[Saved data entries]
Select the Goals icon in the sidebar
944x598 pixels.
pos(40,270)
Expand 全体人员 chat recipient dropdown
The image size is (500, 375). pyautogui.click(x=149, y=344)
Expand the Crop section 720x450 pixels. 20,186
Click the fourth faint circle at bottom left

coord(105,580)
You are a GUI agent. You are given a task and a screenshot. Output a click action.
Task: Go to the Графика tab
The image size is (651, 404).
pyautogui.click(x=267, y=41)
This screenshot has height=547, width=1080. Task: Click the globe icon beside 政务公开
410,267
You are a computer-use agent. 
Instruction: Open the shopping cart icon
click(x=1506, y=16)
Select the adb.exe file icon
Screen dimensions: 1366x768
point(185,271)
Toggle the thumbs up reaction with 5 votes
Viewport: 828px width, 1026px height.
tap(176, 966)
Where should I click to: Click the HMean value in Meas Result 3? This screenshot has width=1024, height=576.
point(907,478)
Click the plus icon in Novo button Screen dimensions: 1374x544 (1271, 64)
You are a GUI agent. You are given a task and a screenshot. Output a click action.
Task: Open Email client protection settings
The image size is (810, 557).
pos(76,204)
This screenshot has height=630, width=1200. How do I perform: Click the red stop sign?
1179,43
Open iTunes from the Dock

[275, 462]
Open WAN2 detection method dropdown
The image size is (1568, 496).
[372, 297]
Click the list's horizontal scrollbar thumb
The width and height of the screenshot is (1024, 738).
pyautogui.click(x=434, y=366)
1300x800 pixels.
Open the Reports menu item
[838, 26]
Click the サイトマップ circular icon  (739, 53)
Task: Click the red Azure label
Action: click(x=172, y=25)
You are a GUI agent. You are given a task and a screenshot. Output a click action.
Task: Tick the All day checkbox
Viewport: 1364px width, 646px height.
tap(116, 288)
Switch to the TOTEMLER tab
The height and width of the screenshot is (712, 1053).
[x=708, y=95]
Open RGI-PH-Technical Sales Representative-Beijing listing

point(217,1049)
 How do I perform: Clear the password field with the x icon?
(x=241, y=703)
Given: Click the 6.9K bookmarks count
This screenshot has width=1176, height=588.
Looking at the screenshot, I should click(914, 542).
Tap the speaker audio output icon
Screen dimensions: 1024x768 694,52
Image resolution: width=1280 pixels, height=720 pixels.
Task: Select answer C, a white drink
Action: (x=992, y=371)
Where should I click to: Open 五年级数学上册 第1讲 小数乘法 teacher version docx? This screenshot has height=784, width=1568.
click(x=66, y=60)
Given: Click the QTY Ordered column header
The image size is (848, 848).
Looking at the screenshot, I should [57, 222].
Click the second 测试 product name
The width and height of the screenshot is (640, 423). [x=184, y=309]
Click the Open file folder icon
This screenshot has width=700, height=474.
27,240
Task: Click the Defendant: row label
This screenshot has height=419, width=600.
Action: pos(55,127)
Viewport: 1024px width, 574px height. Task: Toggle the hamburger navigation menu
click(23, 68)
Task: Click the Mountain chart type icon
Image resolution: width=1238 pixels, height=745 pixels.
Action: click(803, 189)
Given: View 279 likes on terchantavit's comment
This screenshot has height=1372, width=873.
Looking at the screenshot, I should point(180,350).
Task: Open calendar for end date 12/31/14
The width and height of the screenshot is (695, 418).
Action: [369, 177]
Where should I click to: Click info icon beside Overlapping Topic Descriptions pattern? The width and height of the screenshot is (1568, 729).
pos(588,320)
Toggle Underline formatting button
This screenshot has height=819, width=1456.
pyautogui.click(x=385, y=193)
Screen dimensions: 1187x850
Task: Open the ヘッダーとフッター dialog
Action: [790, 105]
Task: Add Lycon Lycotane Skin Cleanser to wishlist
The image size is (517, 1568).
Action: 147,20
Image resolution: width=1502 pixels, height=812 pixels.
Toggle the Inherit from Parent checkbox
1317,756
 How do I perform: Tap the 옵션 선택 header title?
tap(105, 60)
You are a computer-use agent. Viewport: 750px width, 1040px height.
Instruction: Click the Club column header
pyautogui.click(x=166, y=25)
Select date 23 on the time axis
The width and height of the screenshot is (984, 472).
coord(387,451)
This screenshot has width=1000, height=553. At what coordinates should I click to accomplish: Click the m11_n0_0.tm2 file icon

Task item: Go through the data and count every line where the word "file" appears. Give only that count.

Result below: 3